All of its operations are carried out by the CPU of the computer and not by a dedicated processor.
- Prevents unintended data loss
- Distributes wear and tear across drives
- Allows storing large data volumes
- High performance
- Reliable since work does not stop even if one drive fails
- Lower write latency
- Proper utilization of disks
- Clear and better communication
- Better risk management
- No prior warning of drive failure
- Takes long time to rebuild large arrays
- Part of the drive cannot be read if the second drive fails
- Surplus information may create confusion
- Chances of correlated failures
- Unrecoverable read errors while rebuilding
- Write-cache reliability concern
Questions & Answers:
Is RAID a Backup?
Ideally, you should not consider RAID as a backup, even though it offers additional data protection.
Therefore, make sure you have a proper backup of your data, even if you use RAID. It will save you from any catastrophic data loss.
Which RAID Is Most Commonly Used?
Usually, RAID 5 is the most commonly used RAID configuration. The main reason for this is its data striping utilization.
It involves separating data into segments and storing them on different disk drives in the array.
Where Is RAID Commonly Used?
RAID is most commonly used in servers but is also used in high performance computers, including desktop and laptop computers. Floor-standing RAID units are also used in large Storage Area Networks (SANs).
Which RAID Is Best for Storage?
Different levels of RAID will offer different benefits, but if you are looking for high performance from your storage systems, you should opt for RAID 0.

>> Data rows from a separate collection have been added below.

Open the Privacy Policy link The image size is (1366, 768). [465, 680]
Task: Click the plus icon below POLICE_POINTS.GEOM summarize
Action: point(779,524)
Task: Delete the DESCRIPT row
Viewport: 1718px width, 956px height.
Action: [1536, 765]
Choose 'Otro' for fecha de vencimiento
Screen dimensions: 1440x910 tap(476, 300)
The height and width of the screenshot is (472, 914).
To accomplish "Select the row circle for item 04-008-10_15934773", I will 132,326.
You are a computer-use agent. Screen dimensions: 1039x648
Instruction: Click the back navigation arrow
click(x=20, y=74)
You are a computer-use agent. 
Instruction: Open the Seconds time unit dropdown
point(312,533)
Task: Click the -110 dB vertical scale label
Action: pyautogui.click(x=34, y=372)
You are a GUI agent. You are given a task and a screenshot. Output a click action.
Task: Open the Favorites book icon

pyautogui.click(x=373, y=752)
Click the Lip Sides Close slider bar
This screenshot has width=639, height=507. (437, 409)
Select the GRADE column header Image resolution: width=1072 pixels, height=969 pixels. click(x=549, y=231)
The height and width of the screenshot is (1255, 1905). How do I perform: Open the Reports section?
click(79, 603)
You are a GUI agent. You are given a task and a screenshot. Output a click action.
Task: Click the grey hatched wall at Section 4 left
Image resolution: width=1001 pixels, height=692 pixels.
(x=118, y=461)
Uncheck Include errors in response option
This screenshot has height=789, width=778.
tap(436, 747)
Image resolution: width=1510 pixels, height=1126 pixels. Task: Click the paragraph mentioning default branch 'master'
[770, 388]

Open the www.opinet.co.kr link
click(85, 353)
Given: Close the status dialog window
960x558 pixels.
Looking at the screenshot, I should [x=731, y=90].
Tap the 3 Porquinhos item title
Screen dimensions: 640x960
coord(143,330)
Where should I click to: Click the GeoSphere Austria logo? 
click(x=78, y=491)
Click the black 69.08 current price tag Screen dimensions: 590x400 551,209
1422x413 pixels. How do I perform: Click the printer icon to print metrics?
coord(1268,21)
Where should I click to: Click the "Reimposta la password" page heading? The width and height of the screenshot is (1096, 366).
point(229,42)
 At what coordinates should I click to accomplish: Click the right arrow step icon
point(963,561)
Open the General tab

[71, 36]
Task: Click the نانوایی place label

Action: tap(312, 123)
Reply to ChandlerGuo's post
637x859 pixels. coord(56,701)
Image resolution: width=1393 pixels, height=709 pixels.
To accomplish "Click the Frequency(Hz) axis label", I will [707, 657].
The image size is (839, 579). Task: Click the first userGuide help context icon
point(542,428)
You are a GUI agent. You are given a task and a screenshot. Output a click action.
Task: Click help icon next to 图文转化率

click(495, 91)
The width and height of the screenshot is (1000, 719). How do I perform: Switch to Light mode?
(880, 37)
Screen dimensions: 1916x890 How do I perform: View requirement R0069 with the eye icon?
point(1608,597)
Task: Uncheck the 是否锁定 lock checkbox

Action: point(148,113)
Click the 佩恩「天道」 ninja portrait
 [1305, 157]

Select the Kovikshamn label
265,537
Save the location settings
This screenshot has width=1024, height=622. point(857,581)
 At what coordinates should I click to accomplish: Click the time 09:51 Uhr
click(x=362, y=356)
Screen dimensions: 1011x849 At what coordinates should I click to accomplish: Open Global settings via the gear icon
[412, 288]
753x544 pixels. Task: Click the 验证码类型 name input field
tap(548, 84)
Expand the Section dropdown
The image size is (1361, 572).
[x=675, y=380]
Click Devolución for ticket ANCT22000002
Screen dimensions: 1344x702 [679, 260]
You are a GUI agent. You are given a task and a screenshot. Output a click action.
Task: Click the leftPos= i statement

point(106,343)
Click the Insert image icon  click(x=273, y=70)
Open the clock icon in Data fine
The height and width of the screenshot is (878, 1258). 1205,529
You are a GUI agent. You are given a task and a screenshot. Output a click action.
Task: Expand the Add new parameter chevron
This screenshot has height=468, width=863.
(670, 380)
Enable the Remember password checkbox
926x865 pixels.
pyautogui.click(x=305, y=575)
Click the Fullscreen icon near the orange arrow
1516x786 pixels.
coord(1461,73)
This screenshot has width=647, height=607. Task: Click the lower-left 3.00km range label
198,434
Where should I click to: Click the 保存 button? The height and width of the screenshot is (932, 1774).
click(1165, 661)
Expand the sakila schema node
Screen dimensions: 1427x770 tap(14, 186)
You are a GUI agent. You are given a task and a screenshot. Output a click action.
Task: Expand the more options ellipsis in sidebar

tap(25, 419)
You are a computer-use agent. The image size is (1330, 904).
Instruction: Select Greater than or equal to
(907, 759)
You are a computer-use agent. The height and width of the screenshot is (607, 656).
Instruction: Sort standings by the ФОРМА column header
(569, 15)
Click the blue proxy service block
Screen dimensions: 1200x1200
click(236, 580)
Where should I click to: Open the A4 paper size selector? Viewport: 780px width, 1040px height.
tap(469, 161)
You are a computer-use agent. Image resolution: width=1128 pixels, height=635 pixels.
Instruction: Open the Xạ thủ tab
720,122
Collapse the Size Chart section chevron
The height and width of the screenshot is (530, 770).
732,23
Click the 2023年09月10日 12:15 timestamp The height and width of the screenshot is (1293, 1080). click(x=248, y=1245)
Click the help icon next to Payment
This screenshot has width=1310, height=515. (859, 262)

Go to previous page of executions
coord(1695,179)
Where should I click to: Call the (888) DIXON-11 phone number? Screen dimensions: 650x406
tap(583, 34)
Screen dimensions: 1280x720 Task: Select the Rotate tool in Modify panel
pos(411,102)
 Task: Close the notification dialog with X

This offers fast read and write speeds, along with a lot of raw storage capacity.
The best thing is that RAID 0 will not provide any data redundancy, which is commonly associated with RAID, thereby enhancing its performance level.
How Many Drives Are Required for RAID?
You will need a minimum of three drives to set up RAID on your computer. This helps RAID sustain the loss in the event of one drive failing.
In such a situation, the data from the defunct drive will be reconstructed on the remaining drives using parity stripes. However, for some RAID levels, you will need four drives, such as in RAID 10.
Is RAID Used in Laptops?
Usually, RAID is used on servers. However, it has also been used recently in high-performance laptop computers as well as desktop PCs for more efficient distribution of data on the disks.
Do Motherboards Have RAID?
Yes, most of the motherboards today have RAID built-in, but that does not mean every motherboard will support the same RAID configuration.
Typically, RAID uses a specific controller and two or more physical drives. These are typically connected to motherboards that do not come with RAID circuits.
Does RAID Use CPU?
Yes, hardware RAID will typically use a general-purpose CPU, which is commonly a Power or an Advanced RISC processor.
It may even use a custom Application Specific Integrated Circuit (ASIC) to handle the latency introduced in order to prevent the drop in the output.
Ideally, the latency will vary depending on the processing capacity of the system.
RAID is a very useful and efficient way to store and protect your data by storing the same data on separate hard disks and SSDs.
Since there are multiple disks containing the data, you will not suffer any data loss if one particular drive on your computer fails.
There are many levels of it but all do not provide redundancy.